Figure 2 – The detail screen for a specific vulnerability

This detail screen provides more information related to the CVE, which exists of the following elements.

Element Description
CVE information General information like the CVE ID, publication date and a link to the NVD website for more vulnerability details.
CVSS Base score The score assigned by NVD indicating the expected impact.
EPSS Score The score calculated with EPSS.
EPSS Percentile The percentage of vulnerabilities with a lower EPSS Score as the current vulnerability.
EPSS Date An important part of EPSS is the date. The date provided here is the date used to calculate the EPSS Score and EPSS Percentile in this overview.
CISA Date The date since when CISA sees public exploitation for the vulnerability. If no date is given, CISA has not listed the vulnerability in their Known Exploited Vulnerabilities Catalog.
Trendline For both EPSS Score and EPSS Percentile, a trendline for the last 30 days is given.
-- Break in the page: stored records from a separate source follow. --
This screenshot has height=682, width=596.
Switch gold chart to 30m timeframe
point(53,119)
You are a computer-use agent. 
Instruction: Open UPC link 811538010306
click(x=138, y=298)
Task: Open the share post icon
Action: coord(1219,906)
Table 2- Description of elements of the vulnerability details screen

Note: the Tesorion Vulnerability Explorer application is currently a work in progress and is not publicly available yet. A second blog, for a more in-depth explanation of the application has been published and in the mean time as well as a public release of the application!

Systems and frameworks used

The Tesorion Vulnerability Explorer gets its power from combining different scoring systems and frameworks. More information about these systems and frameworks can be found in the overview below, including links to their respective websites:

  • EPSS – Exploit Prediction Scoring System – An open, data-driven effort for estimating the likelihood (probability) that a software vulnerability will be exploited in the wild. This system is built and maintained by FIRST.
  • CVE – Common Vulnerabilities and Exposures – The registration system for keeping track of known vulnerabilities. Tesorion Vulnerability Explorer uses the enriched dataset set from the NIST NVD, which is built upon and fully synchronized with the CVE List.
  • CVSS – Common Vulnerability Scoring System – An open framework for communicating the characteristics and severity of software vulnerabilities. The framework is developed and maintained by FIRST. The scores for individual CVE’s are assigned by NIST NVD.
  • CPE – Common Platform Enumeration – A structured naming scheme for information technology systems, software, and packages. The CVE information from the NIST NVD is enriched with the impacted products in the CPE format. Tesorion Vulnerability Explorer leverages this format, to select vulnerabilities for specific products.
  • CISA KEV catalog – CISA Known Exploited Vulnerabilities catalog – CISA keeps track of vulnerabilities identified as known to be exploited in the wild.